そう言う意味ではルティナの言う通りフィノの方が本物のお嬢様だ。
「まあ、確かにそう言えなくもないとは思うんだけど、フィノの場合はお嬢様、っていうよりはお転婆なお姫様、っていう感じじゃないかな。それはそれでいいんだけど…」
フィノは余程熟睡しているのか、ユウとルティナがすぐ近くで話しているのに、珍しく起きてこない。
巨人達と打ち解けた事でだいぶ心が癒されたのか、最近、フィノは、最初の頃とは違い、少しくらいユウが離れても眠っていられるようになった。

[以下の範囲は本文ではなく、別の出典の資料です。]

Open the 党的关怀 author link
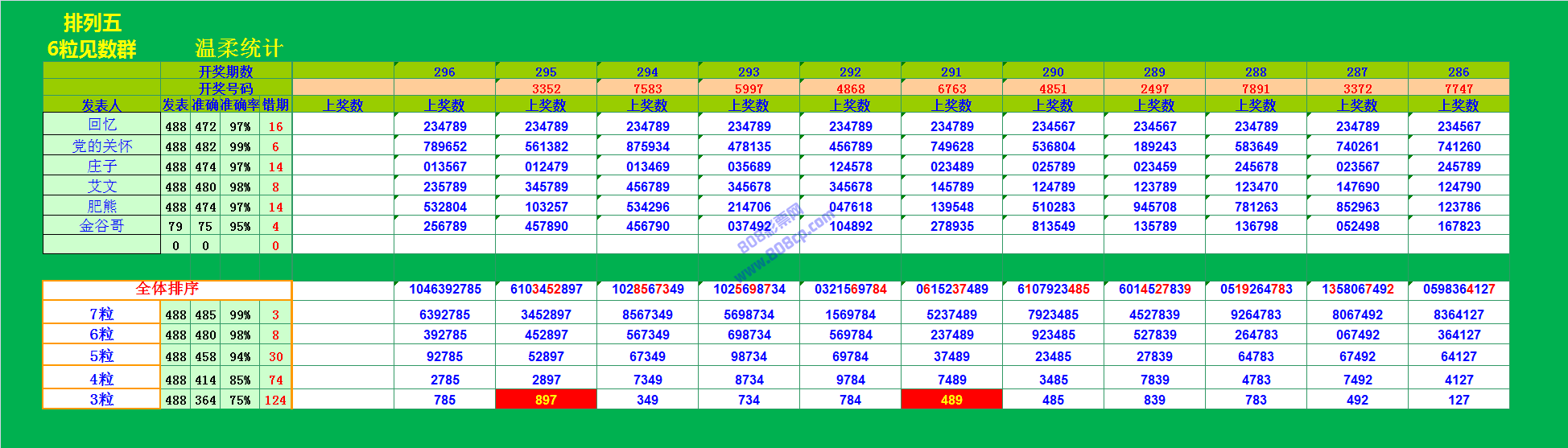 [102, 146]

そのおかげで、ユウはこうして少し離れたところからフィノの寝顔を見る事が出来る。
ユウにとってそれはある意味新鮮な喜びだった。
その寝顔は穏やかで、その寝顔から受ける印象は、まさにおしとやかなお嬢様にしか見えない。
しばしフィノを見つめた後、ユウがフィノからルティナに視線を戻すと、それを待ち構えていたようにルティナは言った。
「私など、所詮落ちぶれた貴族の出身ですから、全然お嬢様なんかじゃありませんよ。今は奴隷の身分ですし…」
「ルティナは奴隷なんかじゃないよ。この街にいる間は便宜上枷を外せないだけで、もう奴隷じゃない」
少なくとも、ユウもフィノもルティナを奴隷と思っていない事は確かだ。
ルティナもそれはわかっているのだが、お姫様とか、お嬢様とか、そんな話題をしている内に自分の立場を思い出さざるを得なくなっていた様だった。
「ありがとうございます」
口ではそう言っているルティナだが、その表情が暗いままでいる事を見てとったユウは、何とか話題を変えようと試みた。
「そういえば、ルティナの家族って、今はどうしているのかな。お父さんとか、お義母さんとか、確か、弟と妹もいたんだっけ?」
「恐らくは依然として苦しい生活をしているのではないでしょうか。私を売ったお金は王への返済に使ってしまったのでしょうから」
ユウの試みは失敗したようで、ルティナの表情に明るさは戻って来ない。
「元気だといいけどね」
せめてルティナを慰めようと、ユウがルティナを労わるようにそう言うと、それを感じ取ったルティナは無理やり明るい表情を作って言った。
「そうでなければ、私が売られた意味が無くなってしまいます。だから、きっと皆大丈夫です」
そしてルティナは誰を思い出しているのか、どこか遠くを見る様な目で、まだカーテンの閉まっている窓の向こう側に思いを馳せているようだった。